What is required>
Leave every picture out, and write out the remaining entries exactly.

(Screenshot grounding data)
- - - - - - -

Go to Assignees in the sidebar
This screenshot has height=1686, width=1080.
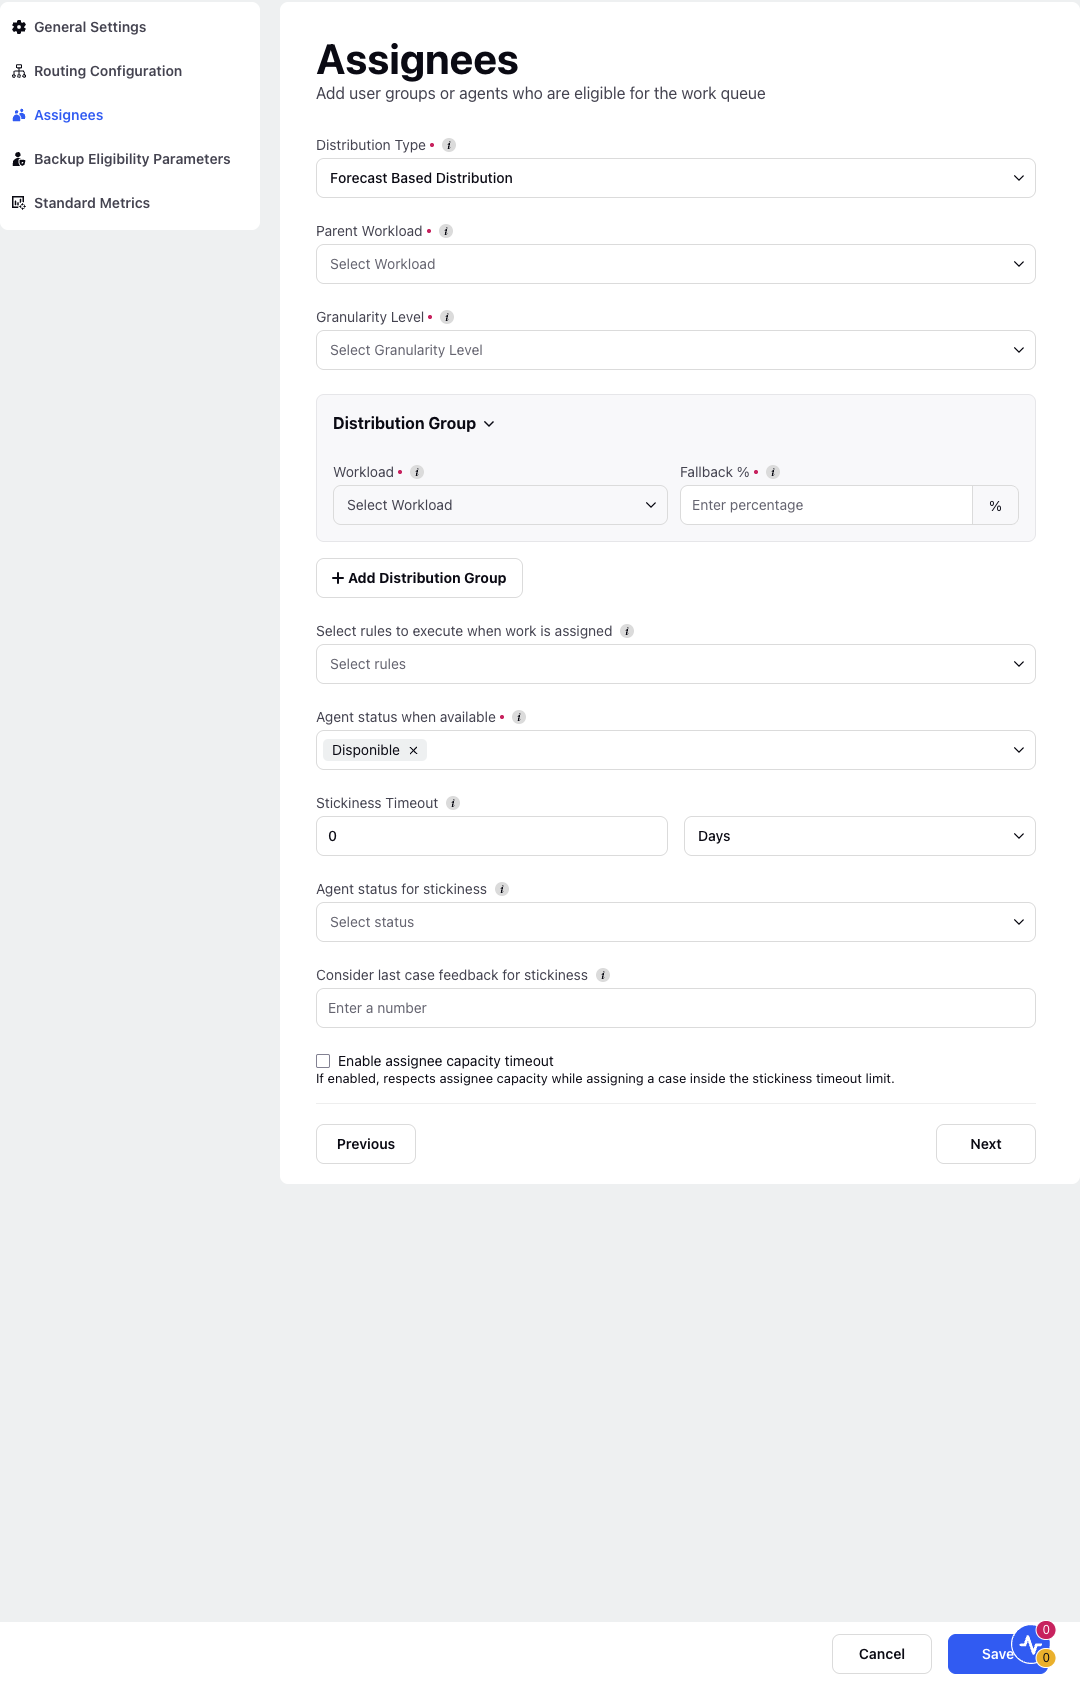pyautogui.click(x=68, y=115)
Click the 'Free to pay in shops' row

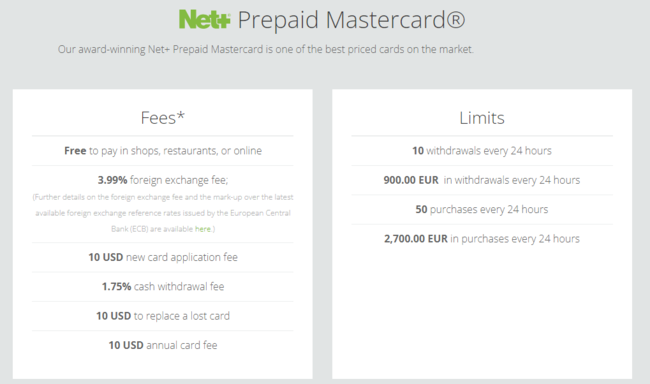click(163, 151)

- - - - - - -

Solution to this problem>
Go to Assignees in the sidebar
This screenshot has height=1686, width=1080.
pyautogui.click(x=68, y=115)
Click the 'Free to pay in shops' row

click(163, 151)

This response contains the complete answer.